Ohio lawmakers speak in generalities about being open to “revisiting” the “window of opportunity,” but there is no current movement or will to get legislation rolling. Yet, as we continue to learn more about systemic abuse that has been covered up, particularly — but by no means exclusively — by the Catholic Church, it is clear that is not sufficient.

Last year, we saw the bombshell report by the Pennsylvania grand jury showing at least 1,000 children — probably “thousands” — suffered abuse at the hands of more than 300 more priests or church-affiliated individuals across six dioceses. In Ohio, the Youngstown Diocese released a list of 34 priests credibly accused of sexual abuse and a dozen of the clergy members named had an assignment passing through Ashtabula County at some point in their careers.

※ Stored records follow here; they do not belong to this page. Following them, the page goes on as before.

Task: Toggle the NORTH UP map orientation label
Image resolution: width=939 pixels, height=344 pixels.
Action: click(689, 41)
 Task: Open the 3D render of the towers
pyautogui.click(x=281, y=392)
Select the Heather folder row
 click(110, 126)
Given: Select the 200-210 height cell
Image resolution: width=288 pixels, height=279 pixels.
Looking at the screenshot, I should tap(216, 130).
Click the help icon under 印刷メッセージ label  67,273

It has typically been the power of institutions like the Catholic Church that have killed the will to reform statute of limitations laws. Even while saying the release of this information is meant to heal the wounds, institutional issues remain and there is still too much defensiveness by church officials. For example, when pressed about whether the release of the list in October promoted more victims to come forward, the Rev. Monsignor John Zuraw, Catholic Diocese of Youngstown, responded by saying: “Did we get a lot of inquiries when this list came out? The answer is no. Hopefully the church is turning the corner on all of this. All priests don’t victimize people. All priests are not child abusers. It’s a very small amount. You’re giving an impression that we get thousands and thousands of calls daily.”

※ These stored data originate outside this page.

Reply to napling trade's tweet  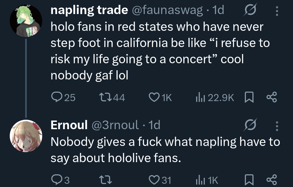coord(57,97)
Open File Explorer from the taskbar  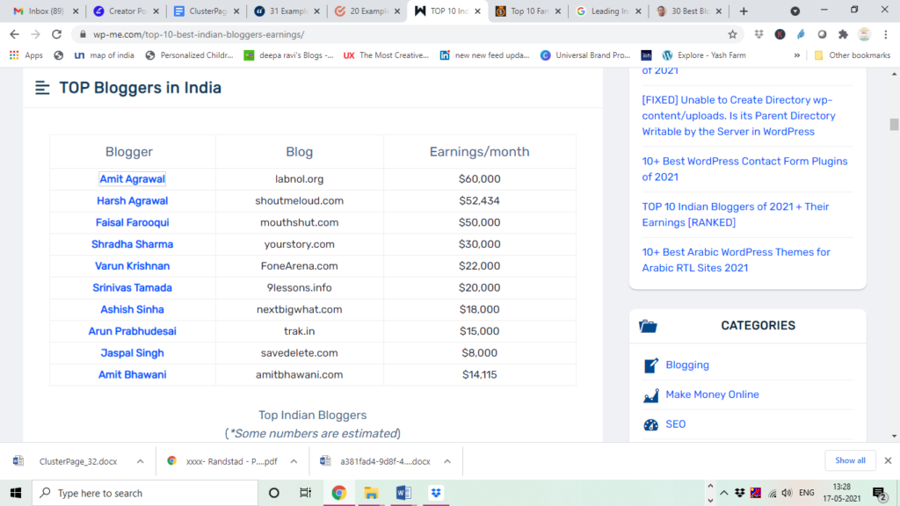pos(371,493)
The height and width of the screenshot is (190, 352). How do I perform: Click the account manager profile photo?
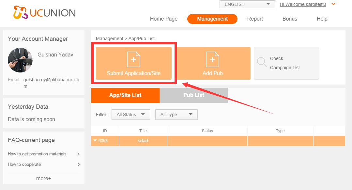[x=20, y=60]
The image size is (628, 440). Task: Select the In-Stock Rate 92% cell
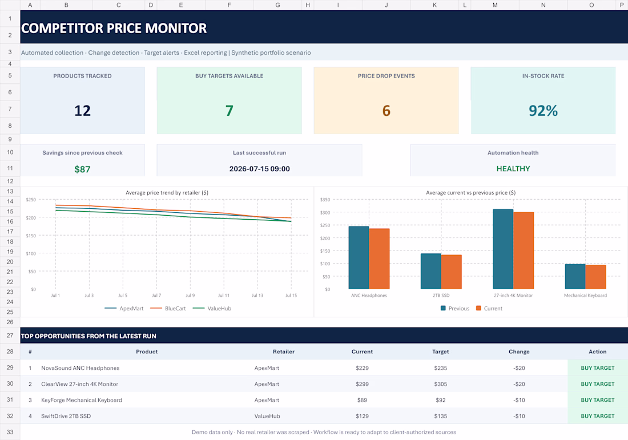pos(543,111)
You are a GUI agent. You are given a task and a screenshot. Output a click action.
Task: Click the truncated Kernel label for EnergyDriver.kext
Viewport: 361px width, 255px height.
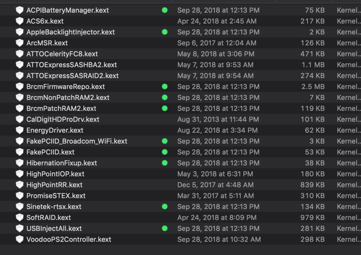(x=348, y=130)
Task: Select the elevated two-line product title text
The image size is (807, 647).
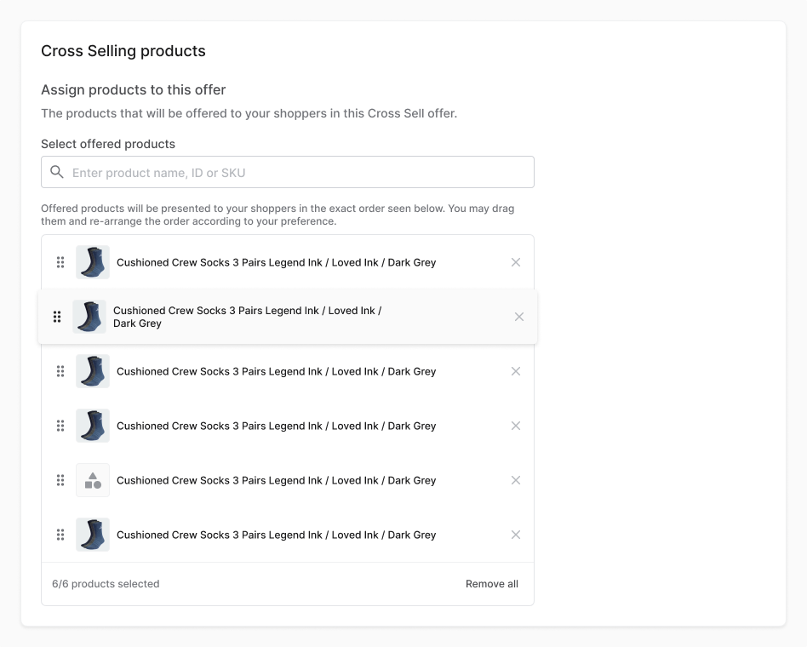Action: click(247, 317)
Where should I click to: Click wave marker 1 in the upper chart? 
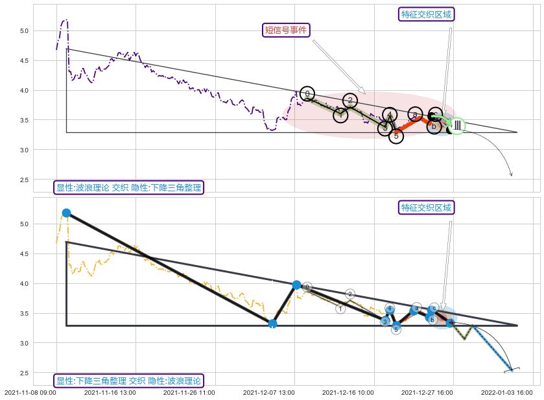coord(341,115)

Such comments can give the impression, even unintentionally, that the church’s reputation and financial interests, and not the victims, are the priority. While we certainly believe most priests are in fact men of God who wish to serve their communities, it doesn’t really matter what percentage of priests were abusers because the systemic issues allowed those men — be it a single priest or 4 percent of them — to violate children, tear families and faiths apart and then be protected from justice. Openness and humility is needed to rebuild a shattered trust. 

However, there is hope in the response of every day Catholics, like those interviewed in today’s edition by our sister paper the Sharon Herald, who don’t view the quest for justice as a persecution but a chance to cleanse the church. We see it as well locally in stewards like Ashtabula County Prosecutor Nick Iarocci, a devout Catholic who will be ordained as a deacon in the Roman Catholic Church this year, and yet aggressively prosecutes sex offenders and supports eliminating the statue of limitations. 

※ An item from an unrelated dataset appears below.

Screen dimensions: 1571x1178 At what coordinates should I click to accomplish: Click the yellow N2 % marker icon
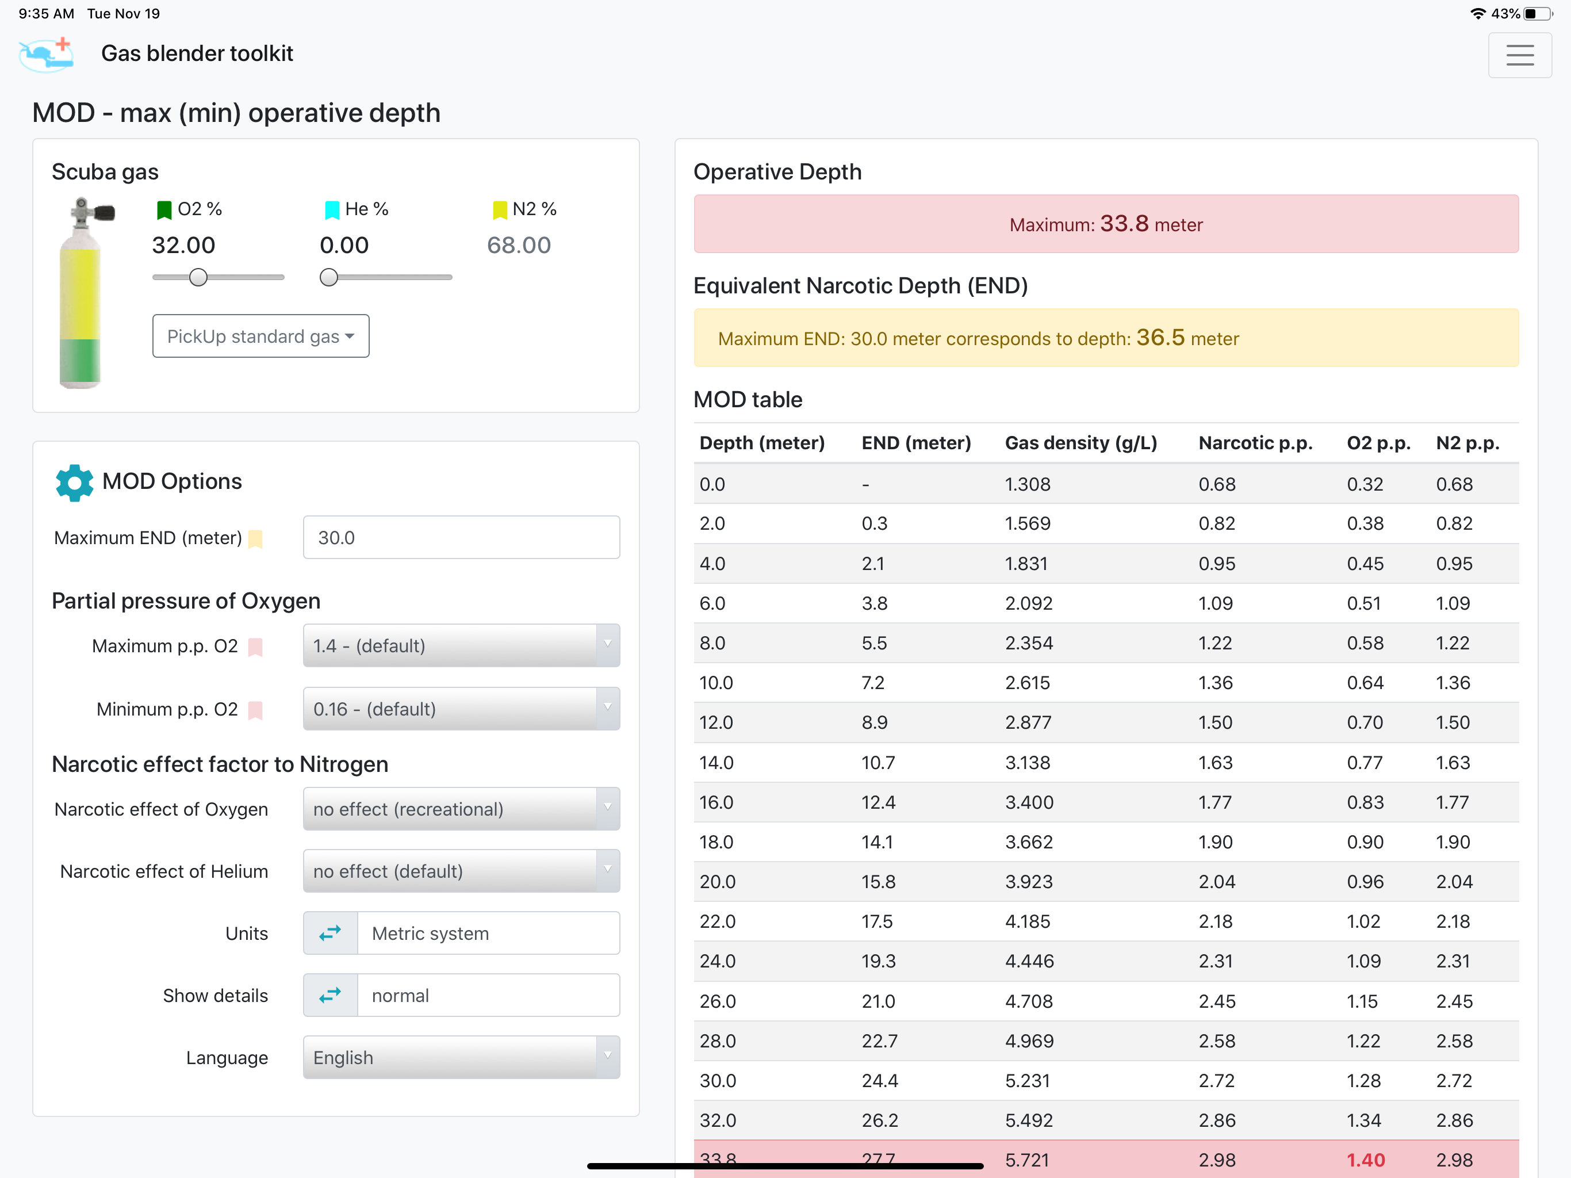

Allowing those victims to seek justice will not destroy the church, but strengthen it. And, financially, the church is well-protected by civil caps. Civil claims in sex cases involving juveniles must be brought within 12 years from when the child turns 18, meaning they have until they are 30 years old to file suit. There is also a $250,000 to $350,000 cap on damages that can be awarded to victims bringing forth such civil suits — among the lowest in the country. The institution itself would remain safe, even if the criminal limitations were removed. 

While many victims may not wish to come forward and relive a painful experience, that should be their choice, not one forced upon them by a calendar. It is time for lawmakers to hear the cries for justice. It is time for citizens to make those calls impossible to ignore. Victims deserve compassion. They deserve justice. They deserve better.